Description of the task: Your answer must contain each line of the listing in which "header" appears, copied in full.

========

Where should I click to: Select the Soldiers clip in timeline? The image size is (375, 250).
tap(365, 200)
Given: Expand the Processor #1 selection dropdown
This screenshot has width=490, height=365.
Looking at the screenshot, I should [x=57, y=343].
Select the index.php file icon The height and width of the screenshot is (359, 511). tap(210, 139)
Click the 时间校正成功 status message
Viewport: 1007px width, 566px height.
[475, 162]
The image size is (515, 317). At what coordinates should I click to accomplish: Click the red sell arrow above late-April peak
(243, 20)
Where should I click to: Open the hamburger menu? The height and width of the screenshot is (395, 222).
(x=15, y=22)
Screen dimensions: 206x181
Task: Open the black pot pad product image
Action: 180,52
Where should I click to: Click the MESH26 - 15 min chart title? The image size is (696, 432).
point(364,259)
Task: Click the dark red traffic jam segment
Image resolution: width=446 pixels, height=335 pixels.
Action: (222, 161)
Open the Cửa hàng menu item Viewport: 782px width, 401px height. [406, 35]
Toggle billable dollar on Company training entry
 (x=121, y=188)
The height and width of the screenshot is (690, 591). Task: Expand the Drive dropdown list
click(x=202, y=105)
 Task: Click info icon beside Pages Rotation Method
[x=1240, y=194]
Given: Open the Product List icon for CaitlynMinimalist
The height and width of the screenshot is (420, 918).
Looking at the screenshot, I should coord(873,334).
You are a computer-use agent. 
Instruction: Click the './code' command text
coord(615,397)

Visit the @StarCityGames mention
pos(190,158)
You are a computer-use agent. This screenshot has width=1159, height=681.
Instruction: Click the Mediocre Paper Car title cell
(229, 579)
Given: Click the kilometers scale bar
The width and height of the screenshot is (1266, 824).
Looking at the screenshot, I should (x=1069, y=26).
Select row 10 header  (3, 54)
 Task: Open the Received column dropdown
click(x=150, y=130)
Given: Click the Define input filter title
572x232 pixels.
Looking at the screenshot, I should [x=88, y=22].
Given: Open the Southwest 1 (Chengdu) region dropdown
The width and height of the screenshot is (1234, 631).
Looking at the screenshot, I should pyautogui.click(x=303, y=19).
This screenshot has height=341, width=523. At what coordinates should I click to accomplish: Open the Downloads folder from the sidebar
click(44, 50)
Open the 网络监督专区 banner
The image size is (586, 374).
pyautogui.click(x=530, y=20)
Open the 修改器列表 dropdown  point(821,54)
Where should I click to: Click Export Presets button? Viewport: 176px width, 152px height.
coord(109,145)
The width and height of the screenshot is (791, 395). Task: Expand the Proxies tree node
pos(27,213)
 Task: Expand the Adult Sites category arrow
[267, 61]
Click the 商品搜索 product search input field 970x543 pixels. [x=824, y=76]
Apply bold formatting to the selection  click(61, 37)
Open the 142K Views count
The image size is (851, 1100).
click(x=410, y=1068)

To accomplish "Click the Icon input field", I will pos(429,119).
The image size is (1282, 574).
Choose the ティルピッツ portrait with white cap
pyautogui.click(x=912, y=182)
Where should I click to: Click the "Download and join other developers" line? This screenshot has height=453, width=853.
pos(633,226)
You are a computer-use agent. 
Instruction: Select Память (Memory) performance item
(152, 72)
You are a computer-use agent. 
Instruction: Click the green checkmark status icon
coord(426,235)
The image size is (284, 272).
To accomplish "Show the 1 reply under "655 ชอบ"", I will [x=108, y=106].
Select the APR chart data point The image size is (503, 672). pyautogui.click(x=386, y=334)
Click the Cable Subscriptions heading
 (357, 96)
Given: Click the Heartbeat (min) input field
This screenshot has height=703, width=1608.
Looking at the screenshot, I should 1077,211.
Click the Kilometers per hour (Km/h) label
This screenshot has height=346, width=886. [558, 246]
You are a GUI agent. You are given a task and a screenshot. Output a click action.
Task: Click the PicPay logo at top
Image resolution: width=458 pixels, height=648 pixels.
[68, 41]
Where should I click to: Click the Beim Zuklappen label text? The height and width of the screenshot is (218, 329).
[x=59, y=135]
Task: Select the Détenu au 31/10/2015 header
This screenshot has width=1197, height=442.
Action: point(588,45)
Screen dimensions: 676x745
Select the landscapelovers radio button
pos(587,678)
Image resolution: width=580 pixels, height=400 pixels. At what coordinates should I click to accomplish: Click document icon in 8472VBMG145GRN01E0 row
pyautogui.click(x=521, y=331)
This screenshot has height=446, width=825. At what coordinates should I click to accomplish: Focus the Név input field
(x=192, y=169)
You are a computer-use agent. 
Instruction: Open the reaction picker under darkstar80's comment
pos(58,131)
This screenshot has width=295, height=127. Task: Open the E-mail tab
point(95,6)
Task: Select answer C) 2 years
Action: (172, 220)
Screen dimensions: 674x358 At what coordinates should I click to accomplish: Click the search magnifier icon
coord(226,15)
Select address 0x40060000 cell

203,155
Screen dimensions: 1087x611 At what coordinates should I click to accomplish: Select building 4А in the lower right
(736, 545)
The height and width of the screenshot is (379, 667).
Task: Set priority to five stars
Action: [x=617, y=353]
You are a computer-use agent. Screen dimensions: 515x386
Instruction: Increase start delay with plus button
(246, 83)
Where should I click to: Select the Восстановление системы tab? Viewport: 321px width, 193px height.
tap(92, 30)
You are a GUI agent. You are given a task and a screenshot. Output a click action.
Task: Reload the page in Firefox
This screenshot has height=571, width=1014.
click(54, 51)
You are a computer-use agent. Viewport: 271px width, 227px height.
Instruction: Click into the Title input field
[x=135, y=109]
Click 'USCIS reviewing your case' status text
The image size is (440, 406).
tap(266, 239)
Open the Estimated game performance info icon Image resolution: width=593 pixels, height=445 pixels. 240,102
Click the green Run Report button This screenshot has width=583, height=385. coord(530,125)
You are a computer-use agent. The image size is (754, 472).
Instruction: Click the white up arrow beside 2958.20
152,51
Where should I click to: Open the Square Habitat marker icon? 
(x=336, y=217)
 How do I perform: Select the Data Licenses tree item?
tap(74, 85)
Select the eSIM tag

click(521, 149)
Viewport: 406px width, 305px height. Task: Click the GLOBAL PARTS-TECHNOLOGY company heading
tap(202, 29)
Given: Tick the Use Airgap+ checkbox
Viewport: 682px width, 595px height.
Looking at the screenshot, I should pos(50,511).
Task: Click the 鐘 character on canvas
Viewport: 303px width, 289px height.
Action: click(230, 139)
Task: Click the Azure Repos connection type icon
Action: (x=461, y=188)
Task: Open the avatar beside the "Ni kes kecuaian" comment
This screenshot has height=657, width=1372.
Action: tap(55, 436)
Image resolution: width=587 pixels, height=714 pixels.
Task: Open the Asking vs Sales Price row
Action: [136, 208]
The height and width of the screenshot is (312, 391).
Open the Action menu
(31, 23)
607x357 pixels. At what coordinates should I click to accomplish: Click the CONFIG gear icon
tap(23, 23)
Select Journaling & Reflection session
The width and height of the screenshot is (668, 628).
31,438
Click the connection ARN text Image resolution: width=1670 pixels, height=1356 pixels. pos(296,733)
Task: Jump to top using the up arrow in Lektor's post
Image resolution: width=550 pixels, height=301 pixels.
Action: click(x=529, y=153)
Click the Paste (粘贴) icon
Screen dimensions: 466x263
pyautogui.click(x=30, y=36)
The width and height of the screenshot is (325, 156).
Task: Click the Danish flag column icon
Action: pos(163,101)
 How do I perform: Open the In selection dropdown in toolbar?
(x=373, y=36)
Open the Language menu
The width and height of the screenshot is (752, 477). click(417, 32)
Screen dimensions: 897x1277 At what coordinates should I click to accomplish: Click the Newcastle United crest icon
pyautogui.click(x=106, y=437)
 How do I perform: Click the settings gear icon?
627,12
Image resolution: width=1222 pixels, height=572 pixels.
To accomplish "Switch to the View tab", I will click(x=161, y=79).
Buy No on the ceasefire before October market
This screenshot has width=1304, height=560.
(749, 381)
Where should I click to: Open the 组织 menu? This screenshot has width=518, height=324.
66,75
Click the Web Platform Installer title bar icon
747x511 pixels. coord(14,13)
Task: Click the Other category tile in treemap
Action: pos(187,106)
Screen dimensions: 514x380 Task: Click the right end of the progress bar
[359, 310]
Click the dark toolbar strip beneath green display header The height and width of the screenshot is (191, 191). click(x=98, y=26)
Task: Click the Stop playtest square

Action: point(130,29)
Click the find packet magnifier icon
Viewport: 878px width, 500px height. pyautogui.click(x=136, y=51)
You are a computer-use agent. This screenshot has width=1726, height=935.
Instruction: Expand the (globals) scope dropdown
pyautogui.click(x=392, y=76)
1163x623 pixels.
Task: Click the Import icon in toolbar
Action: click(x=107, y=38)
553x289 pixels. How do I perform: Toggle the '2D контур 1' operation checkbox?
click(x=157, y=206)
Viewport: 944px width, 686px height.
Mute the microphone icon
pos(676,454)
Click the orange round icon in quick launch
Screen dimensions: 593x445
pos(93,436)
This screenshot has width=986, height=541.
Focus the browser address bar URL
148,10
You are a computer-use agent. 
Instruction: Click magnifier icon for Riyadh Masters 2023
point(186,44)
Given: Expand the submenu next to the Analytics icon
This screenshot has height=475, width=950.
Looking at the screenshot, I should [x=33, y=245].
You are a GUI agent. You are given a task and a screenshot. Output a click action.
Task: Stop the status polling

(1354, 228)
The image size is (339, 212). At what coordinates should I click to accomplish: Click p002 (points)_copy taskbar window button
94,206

========

Response box:
Select row 10 header  (3, 54)
Task: Select the Détenu au 31/10/2015 header
Click the dark toolbar strip beneath green display header The height and width of the screenshot is (191, 191). click(x=98, y=26)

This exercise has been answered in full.